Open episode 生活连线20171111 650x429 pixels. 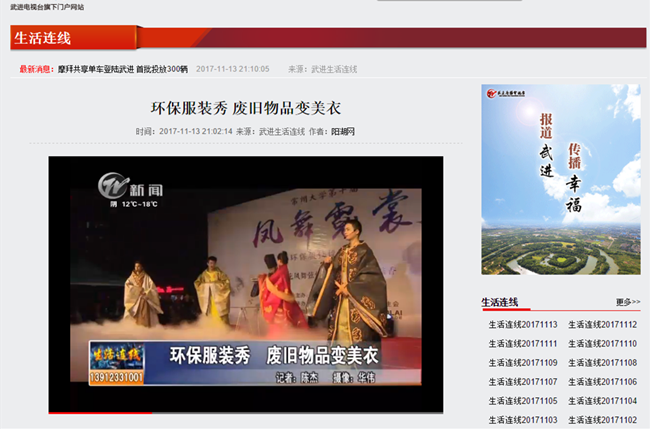coord(522,344)
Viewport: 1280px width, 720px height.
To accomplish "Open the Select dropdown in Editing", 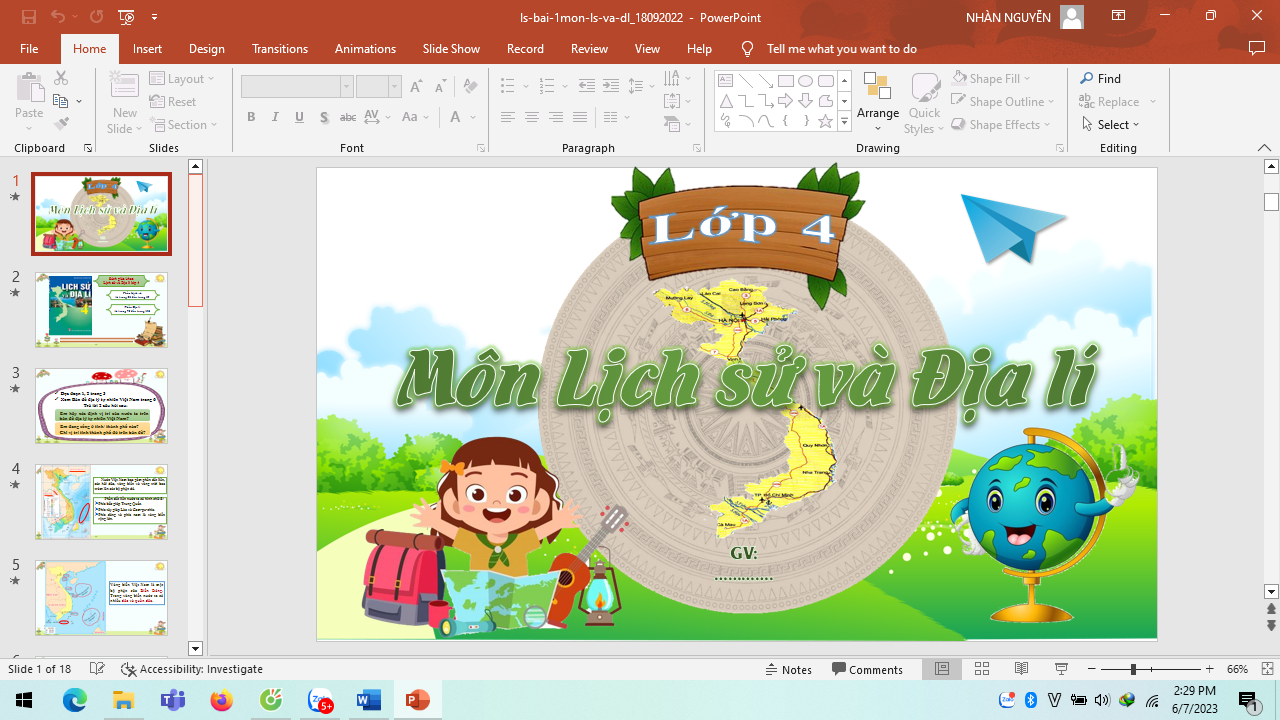I will pos(1111,125).
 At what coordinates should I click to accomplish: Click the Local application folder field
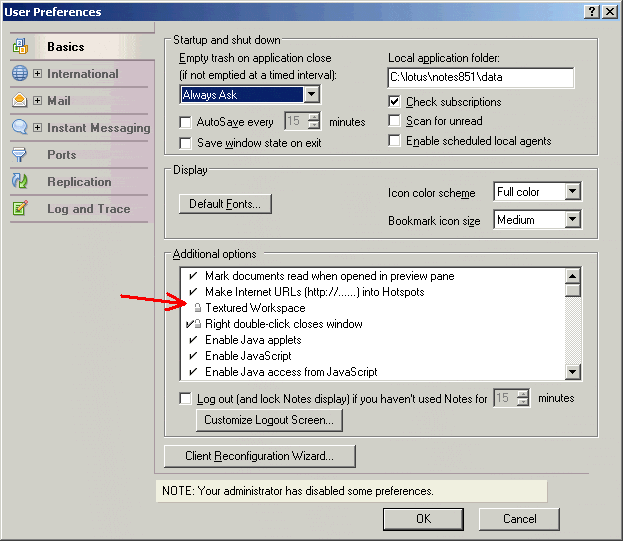tap(480, 78)
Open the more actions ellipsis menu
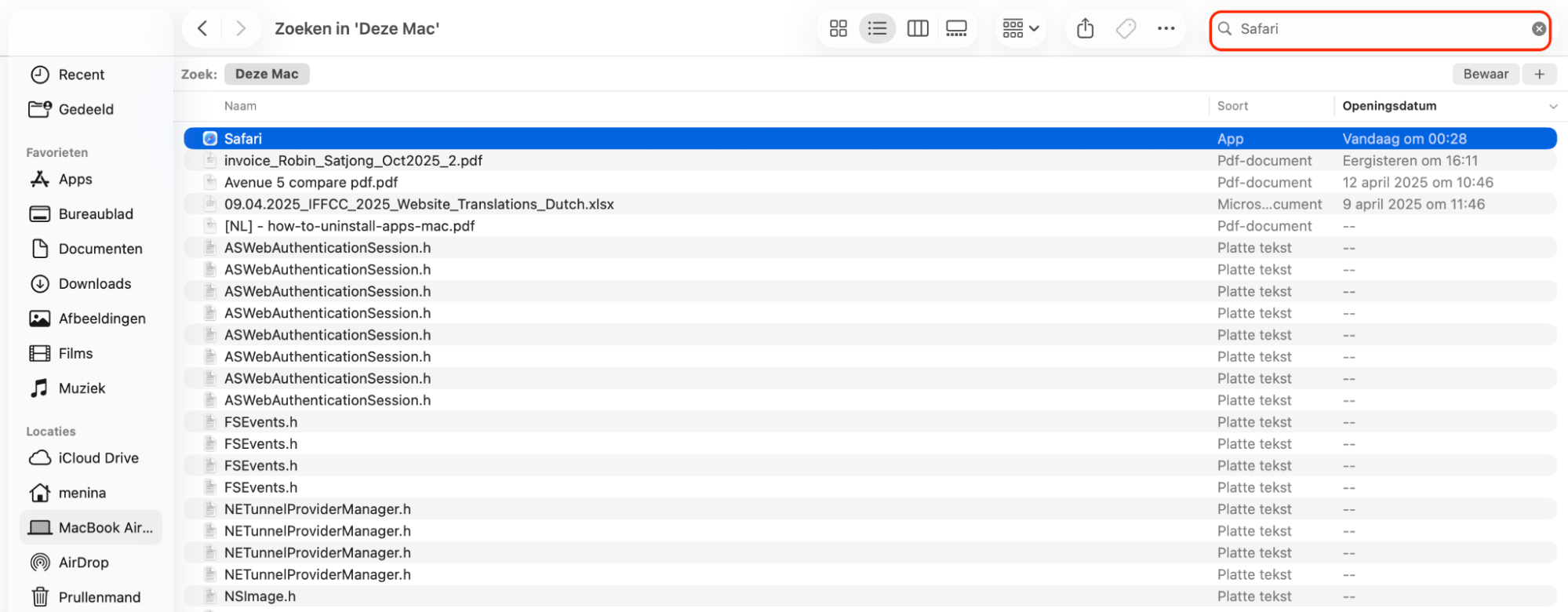 coord(1166,29)
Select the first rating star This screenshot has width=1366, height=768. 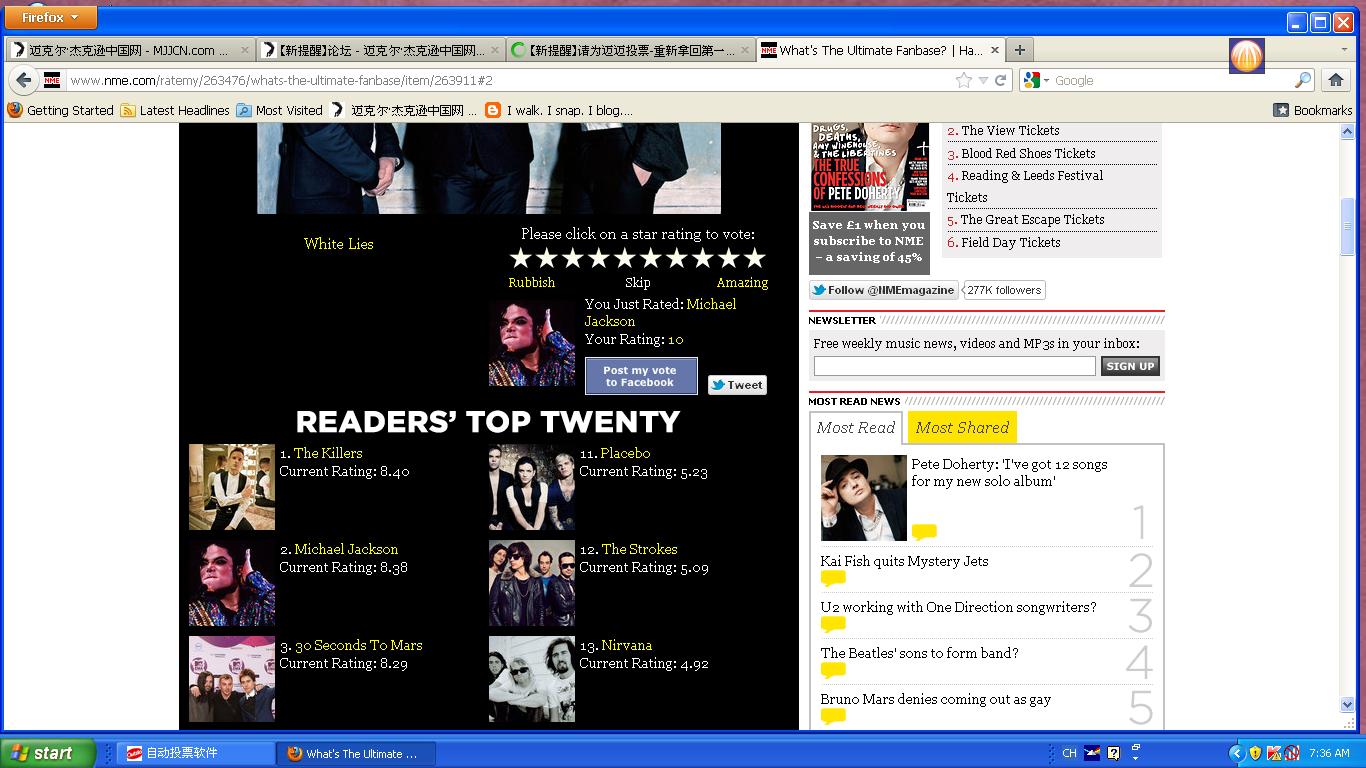tap(520, 259)
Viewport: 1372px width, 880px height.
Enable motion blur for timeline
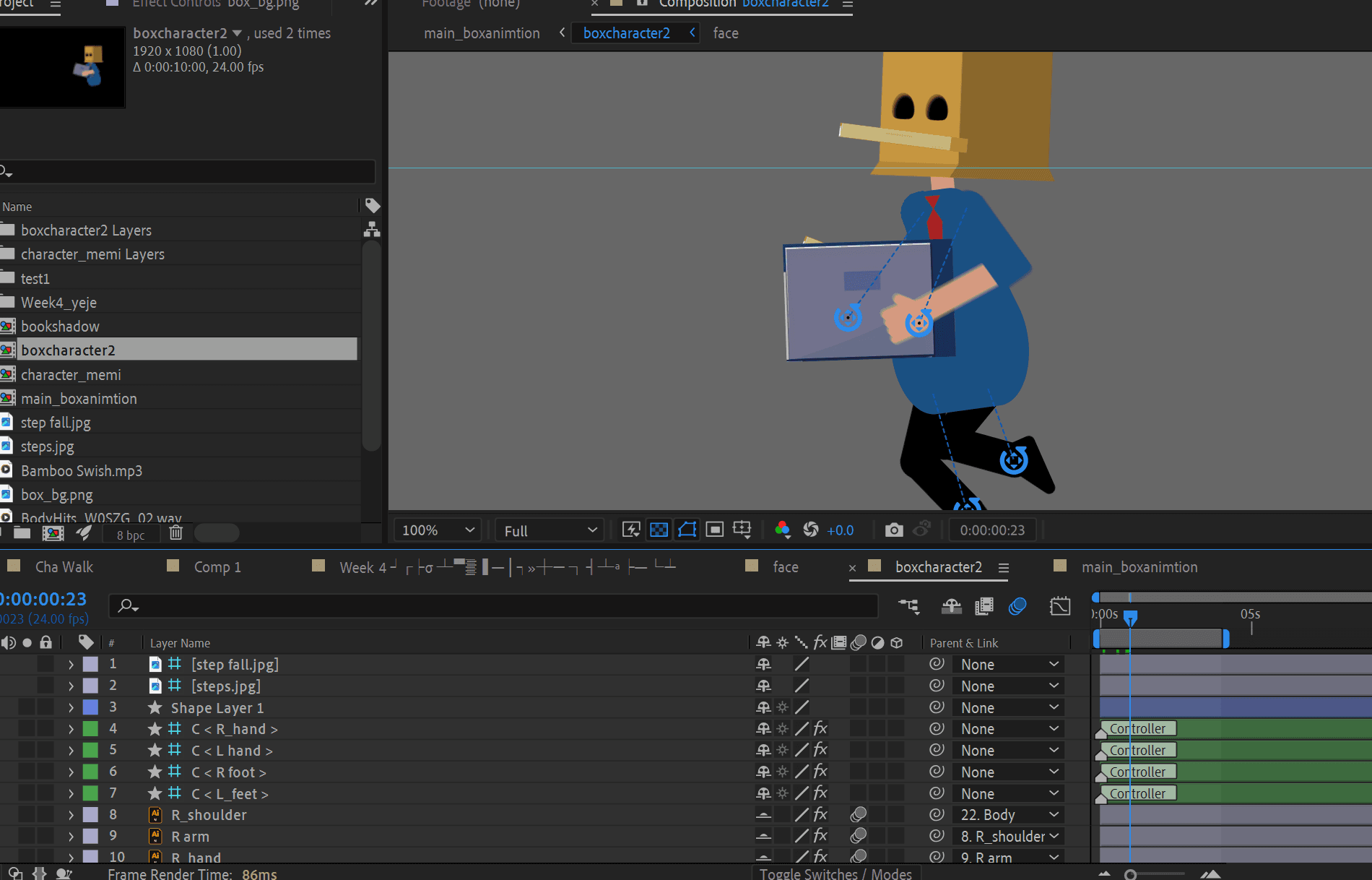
══════════════════════════════
> [Exercise details]
Only what runs from the line with "Viewport: 1372px width, 880px height." through the last line of the listing above belongs in the answer, set down exactly and free of pictures.

> [Problem solution]
Viewport: 1372px width, 880px height.
Enable motion blur for timeline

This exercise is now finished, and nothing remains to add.